* **Provided passage**:
_ _ _ _
Serves 2 hungry heffers.

After your shreemps are peeled and washed, sprinkle with the spices and mix in the olive oil. Let sit for 20 minutes while you chop your veg and get your dressing on point.

Mix your greens, cilantro and basil together, and divide in two eatin bowls. Sprinkle the jalapeno and ginger over the greens. In pretty little piles, place mounds of the mango, scallion, carrot and cucumbers around the outer edge of the bowl over the lettuce. Don’t mix – it will look awesomer this way.

Combine the first 3 ingredients of your dressing. Slowly whisk in the oil. Feel free to play with the amounts to achieve success for your taste buds. Now pour over your prepared salad.

Heat your stove top grill pan, or skillet and place the shrimp. After a minute and a half, flip. Cook for another minute and a half. Grab and place in a delicious little pile in the center of your salad.

Sprinkle with the peanuts. Write me a note and tell me you sweat this salad.

These Shrimps Were Made For Wokin: Shrimp Stirfry with Brown Rice

I am foreal sweatin this wok. You should def get one. And now that I’m getting the hang of it, I am woking up something major. Here is my weekly wok tip of the day (huh?): Cook fast and cook hot. Make sure your ingredients are ready to throw in cause when the wok calls, you answer gotdamnit.

Chinese Shrimp Stirfry with Ginger and Brown Rice

1/4 cup of fresh ginger (thin strips)
4 small hot, red peppers, sliced (add more or less depending on your fire mouth)
_ _ _ _
* **Complete the following**:
a. Answer these from the shrimp recipe text:
(i) How many people does the salad serve?
(ii) How long should the spiced shrimp sit before cooking?
(iii) What is the weekly wok tip?
b. Retype a part of the shrimp recipe text. Begin at the words "Sprinkle with the peanuts." and stop after the words "you answer gotdamnit.".

* **Dataset excerpts**:
_ _ _ _
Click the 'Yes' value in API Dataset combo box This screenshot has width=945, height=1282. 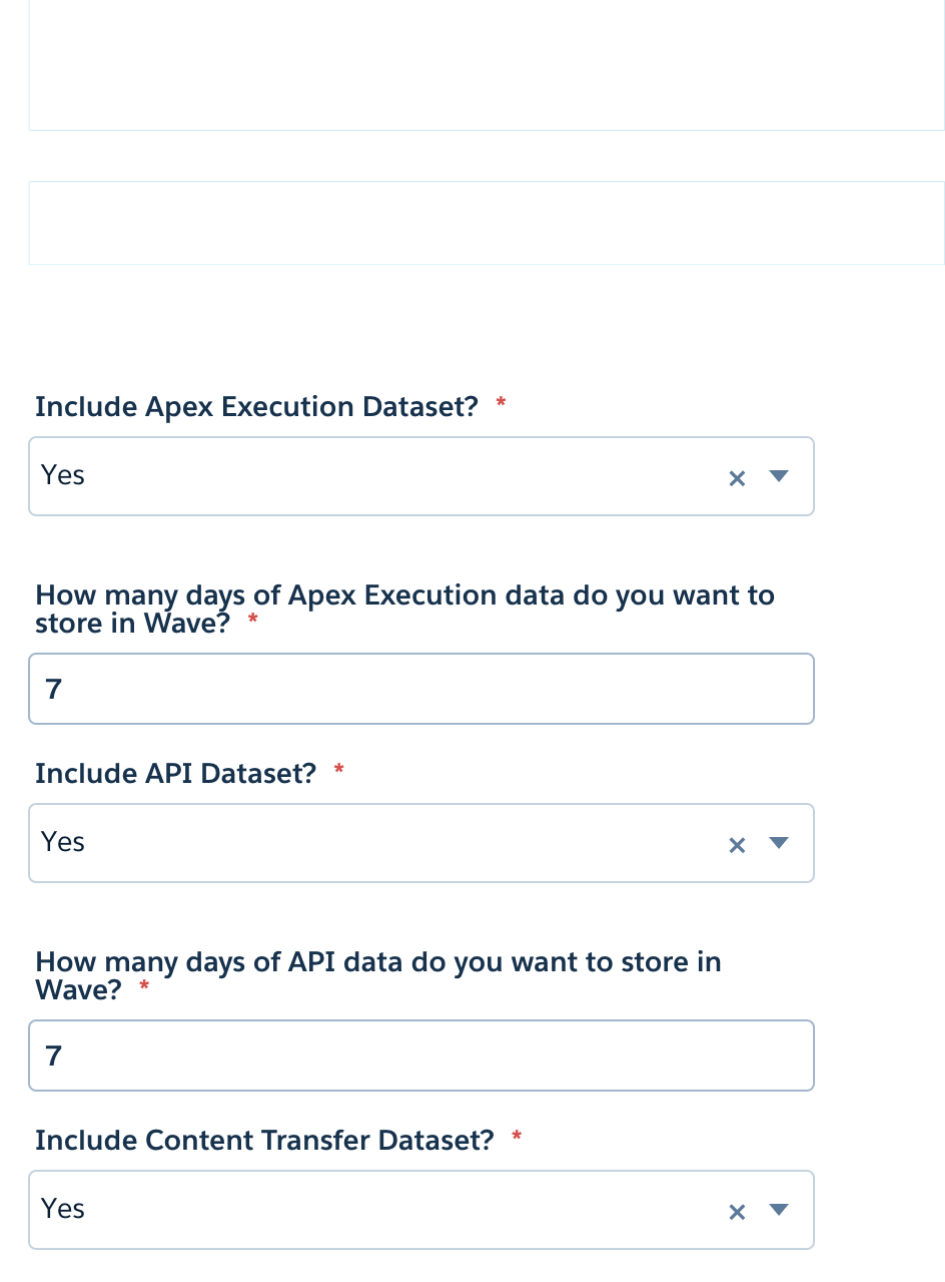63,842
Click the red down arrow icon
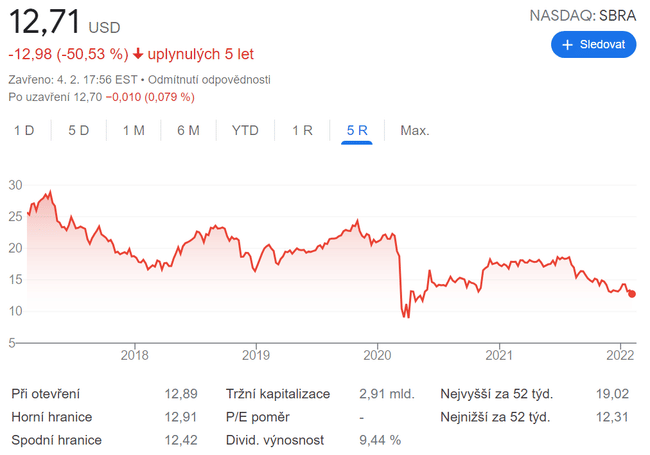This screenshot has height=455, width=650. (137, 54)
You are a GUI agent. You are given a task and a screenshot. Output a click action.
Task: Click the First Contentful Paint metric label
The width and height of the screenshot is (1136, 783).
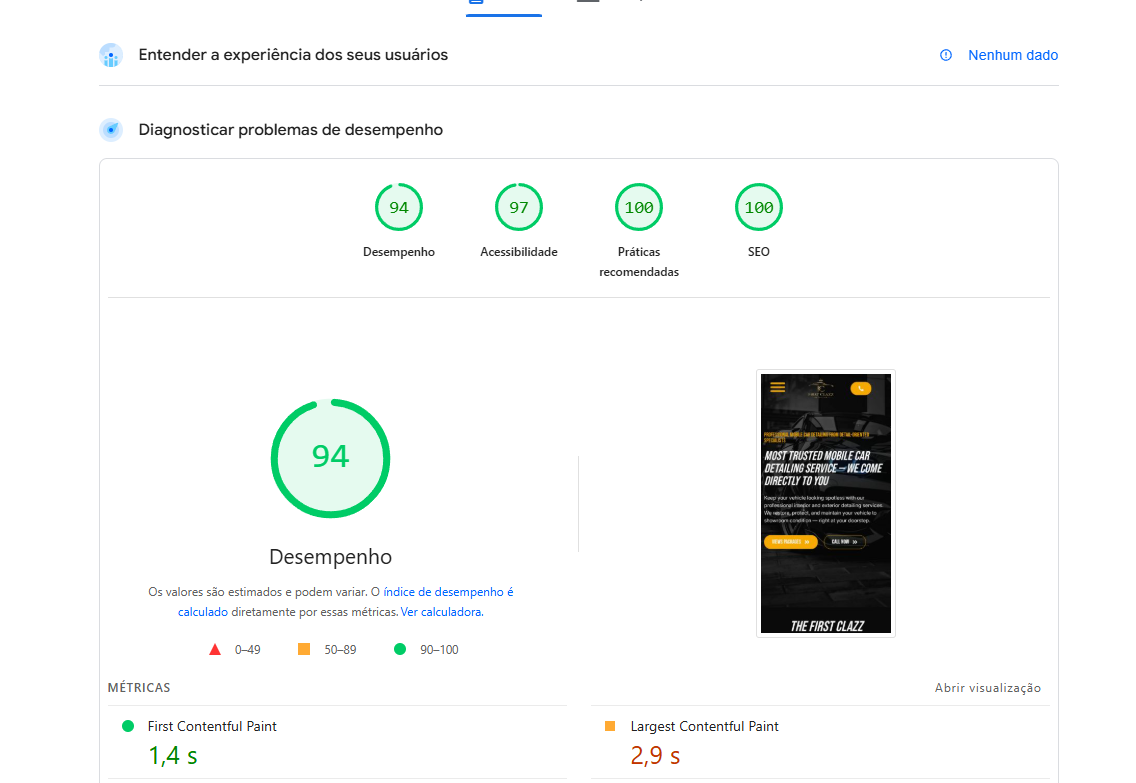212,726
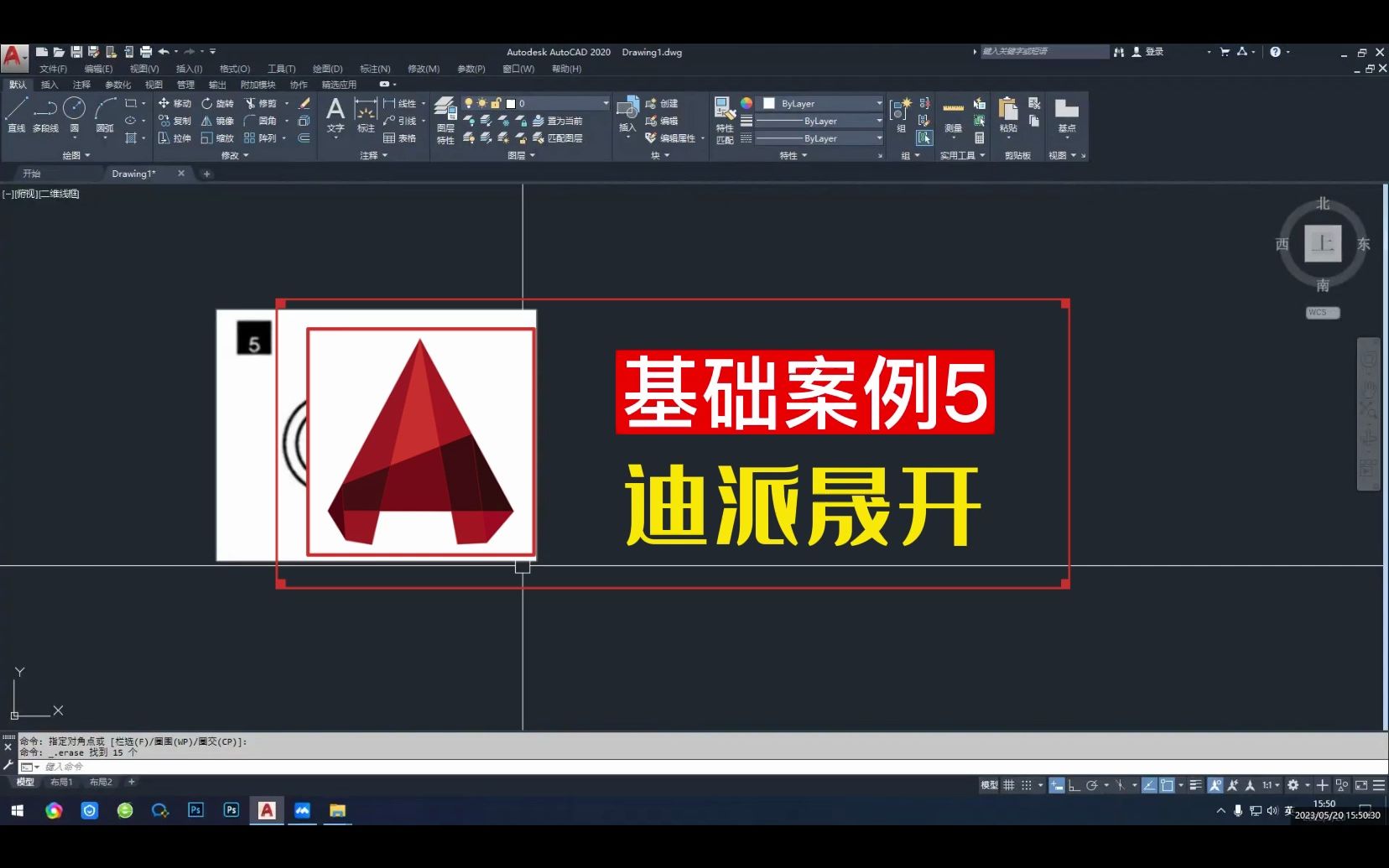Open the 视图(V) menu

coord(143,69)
_ _ _ _
* **Responses by task**:
a.
(i) Two.
(ii) 20 minutes.
(iii) Cook fast and cook hot.

b.
Sprinkle with the peanuts. Write me a note and tell me you sweat this salad.

These Shrimps Were Made For Wokin: Shrimp Stirfry with Brown Rice

I am foreal sweatin this wok. You should def get one. And now that I’m getting the hang of it, I am woking up something major. Here is my weekly wok tip of the day (huh?): Cook fast and cook hot. Make sure your ingredients are ready to throw in cause when the wok calls, you answer gotdamnit.